1994 - 9 novembre : Contre-offensive serbe dans la poche de Bihac, l'armée de la République serbe récupère 70% du territoire perdu en octobre 1994.

1994 - 21-23 novembre : L'aviation de l'OTAN bombarde l'aéroport d'Udbina en Krajina d'où des bombardiers de l'armée serbe de Croatie avaient attaqué les positions musulmanes dans la région de Bihac.

1994 - 25 novembre : Signature d'un accord de cessez-le-feu concernant l'enclave de Bihac entre Nikola Koljevic, vice-président de la République serbe, et le chef du gouvernement de la Bosnie-Herzégovine, Haris Silajdzic.

1995 - 1er-2 mai : Offensive-éclair de l'armée croate en Slavonie occidentale.

1995 - 25 mai : L'aviation de l'OTAN bombarde des positions serbes autour de Pale ; en réponse, les forces serbes bombardent Tuzla, Gorazde, Srebrenica, Zepa et Sarajevo. A Tuzla, un tir d'obus provoque la mort de 71 personnes et blesse 150 personnes environ.

1995 - 26 mai : Nouvelles frappes aériennes de l'OTAN autour de Pale. L'armée serbe prend plusieurs centaines de soldats et observateurs de l'ONU en otage.

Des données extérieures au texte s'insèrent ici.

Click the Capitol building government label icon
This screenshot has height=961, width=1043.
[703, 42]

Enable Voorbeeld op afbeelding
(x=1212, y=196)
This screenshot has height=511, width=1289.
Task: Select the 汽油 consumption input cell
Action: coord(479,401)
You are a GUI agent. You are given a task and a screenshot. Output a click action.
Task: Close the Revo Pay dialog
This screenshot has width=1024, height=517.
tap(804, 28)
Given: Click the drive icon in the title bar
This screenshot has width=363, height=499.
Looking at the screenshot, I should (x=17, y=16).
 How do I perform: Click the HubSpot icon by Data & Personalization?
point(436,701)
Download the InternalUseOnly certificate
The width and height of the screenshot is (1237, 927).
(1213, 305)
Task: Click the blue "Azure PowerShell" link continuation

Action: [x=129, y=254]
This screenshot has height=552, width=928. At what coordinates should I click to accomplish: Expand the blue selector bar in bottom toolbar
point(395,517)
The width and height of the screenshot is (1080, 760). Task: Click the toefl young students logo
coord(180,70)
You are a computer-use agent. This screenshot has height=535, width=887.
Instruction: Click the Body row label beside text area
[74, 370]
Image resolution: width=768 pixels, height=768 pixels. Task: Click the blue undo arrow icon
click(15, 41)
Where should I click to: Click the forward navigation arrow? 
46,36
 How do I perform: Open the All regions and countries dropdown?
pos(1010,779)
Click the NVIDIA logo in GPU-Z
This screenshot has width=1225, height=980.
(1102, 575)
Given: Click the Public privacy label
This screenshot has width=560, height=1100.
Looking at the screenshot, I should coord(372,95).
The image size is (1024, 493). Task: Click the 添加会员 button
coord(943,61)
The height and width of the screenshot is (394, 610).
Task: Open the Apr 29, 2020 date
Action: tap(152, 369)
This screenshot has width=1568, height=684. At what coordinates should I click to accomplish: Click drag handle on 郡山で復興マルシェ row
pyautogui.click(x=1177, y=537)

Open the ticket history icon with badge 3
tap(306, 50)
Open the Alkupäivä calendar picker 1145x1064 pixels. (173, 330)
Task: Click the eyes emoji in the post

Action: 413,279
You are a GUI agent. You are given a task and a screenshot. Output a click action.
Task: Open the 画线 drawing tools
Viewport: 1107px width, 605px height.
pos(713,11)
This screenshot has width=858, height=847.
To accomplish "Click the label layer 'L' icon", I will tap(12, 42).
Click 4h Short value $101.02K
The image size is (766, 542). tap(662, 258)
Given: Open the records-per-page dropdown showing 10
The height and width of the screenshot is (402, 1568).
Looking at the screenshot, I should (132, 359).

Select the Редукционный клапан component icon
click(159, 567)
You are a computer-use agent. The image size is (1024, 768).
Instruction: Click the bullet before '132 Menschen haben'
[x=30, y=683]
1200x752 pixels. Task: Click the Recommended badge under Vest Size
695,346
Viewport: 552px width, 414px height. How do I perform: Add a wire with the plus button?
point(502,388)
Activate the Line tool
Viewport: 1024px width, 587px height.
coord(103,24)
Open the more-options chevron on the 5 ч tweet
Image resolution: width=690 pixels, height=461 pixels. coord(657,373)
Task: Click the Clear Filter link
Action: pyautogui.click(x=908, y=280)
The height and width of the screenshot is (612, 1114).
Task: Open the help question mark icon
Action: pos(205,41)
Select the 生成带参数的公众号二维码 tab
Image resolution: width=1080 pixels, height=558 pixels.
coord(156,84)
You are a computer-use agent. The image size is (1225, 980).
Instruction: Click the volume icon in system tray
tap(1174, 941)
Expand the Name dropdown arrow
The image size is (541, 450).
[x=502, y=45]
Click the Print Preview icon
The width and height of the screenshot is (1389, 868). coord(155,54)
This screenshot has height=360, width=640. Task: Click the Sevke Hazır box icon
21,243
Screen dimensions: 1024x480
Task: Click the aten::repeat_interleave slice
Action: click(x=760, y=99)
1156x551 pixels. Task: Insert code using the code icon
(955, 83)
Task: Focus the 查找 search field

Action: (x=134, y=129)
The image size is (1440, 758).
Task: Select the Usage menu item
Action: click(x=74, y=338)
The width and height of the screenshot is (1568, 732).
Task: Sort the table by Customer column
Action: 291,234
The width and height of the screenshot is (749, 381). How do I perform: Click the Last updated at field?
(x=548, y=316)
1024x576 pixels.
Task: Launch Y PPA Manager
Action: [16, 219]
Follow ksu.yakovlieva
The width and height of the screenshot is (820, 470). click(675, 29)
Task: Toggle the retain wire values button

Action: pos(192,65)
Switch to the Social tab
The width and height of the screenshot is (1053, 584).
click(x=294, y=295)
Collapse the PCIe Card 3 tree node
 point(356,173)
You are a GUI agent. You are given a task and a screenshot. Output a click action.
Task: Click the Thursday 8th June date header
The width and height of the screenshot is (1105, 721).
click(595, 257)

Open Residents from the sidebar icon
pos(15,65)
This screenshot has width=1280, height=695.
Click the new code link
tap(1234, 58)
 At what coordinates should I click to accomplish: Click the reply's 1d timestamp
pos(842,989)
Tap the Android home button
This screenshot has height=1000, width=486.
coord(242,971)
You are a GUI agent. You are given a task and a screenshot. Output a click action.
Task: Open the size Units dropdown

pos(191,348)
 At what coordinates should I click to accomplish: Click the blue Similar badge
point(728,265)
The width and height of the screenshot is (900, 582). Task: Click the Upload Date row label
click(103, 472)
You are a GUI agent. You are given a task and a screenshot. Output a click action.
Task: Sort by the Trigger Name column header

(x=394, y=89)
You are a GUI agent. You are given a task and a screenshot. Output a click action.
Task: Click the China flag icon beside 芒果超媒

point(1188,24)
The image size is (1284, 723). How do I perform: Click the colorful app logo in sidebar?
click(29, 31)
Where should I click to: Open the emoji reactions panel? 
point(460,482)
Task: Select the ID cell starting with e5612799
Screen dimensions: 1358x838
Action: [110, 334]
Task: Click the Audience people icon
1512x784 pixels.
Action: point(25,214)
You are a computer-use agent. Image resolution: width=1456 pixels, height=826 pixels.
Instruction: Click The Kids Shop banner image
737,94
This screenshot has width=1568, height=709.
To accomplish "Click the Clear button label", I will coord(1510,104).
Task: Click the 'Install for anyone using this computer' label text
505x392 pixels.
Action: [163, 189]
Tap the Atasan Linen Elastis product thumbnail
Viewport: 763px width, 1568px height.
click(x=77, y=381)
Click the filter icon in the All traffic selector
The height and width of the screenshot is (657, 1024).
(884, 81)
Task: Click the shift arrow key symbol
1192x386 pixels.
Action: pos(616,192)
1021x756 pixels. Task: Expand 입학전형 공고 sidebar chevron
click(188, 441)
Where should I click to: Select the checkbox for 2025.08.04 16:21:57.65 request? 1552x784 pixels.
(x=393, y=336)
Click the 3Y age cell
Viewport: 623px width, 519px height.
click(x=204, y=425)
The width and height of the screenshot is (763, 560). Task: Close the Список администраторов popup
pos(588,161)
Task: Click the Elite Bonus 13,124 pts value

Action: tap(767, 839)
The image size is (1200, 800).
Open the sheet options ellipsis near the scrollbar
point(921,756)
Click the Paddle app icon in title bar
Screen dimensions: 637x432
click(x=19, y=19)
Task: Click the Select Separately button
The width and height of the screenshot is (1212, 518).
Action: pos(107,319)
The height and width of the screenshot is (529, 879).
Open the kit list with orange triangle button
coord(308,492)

Les derniers casques bleus seront libérés le 18 juin.

1995 - 7-11 juillet : Prise de la zone protégée de Srebrenica par l'armée serbe.

1995 - 25 juillet : Prise de l'enclave de Zepa par l'armée serbe.

1995 - 28 juillet : L'armée de Croatie prend les villes de Grahovo et Glamoc en République serbe de Bosnie-Herzégovine.

1995 - 4 août : L'armée croate lance une importante offensive contre la "République serbe de Krajina" et s'empare de la ville de Knin le 5 août.

1995 - 28 août : Un obus tombe à proximité du marché de Markale à Sarajevo faisant 37 morts et 89 blessés.

1995 - 30 août : Frappes aériennes massives de l'OTAN contre les positions serbes en Bosnie-Herzégovine et entrée en action de la Force de réaction rapide (FRR).

1995 - 8 septembre : Accord de Genève entre les pays du groupe de contact, la Bosnie-Herzégovine, la Croatie et la RF de Yougoslavie, prévoyant un partage territoriale de la Bosnie : 51% pour la République serbe et 49% pour la Fédération croato-musulmane.

1995 - 9 septembre : Offensive croate et musulmane en Bosnie centrale et orientale.

1995 - 10 octobre : Entrée en vigueur d'un cessez-le-feu généralisé en Bosnie-Herzégovine.

1995 - 1er novembre : Début des négociations de paix consacrées à la Bosnie-Herzégovine à Dayton (Ohio, USA).

1995 - 21 novembre : Accords sur la fin de la guerre et de nouvelles institutions politiques pour la Bosnie, conclus entre les présidents de Serbie, Croatie et Bosnie-Herzégovine.

1995 - 14 décembre : Signature officielle des accords de Dayton à Paris par Slobodan Milosevic, Franjo Tudjman et Alija Izetbegovic.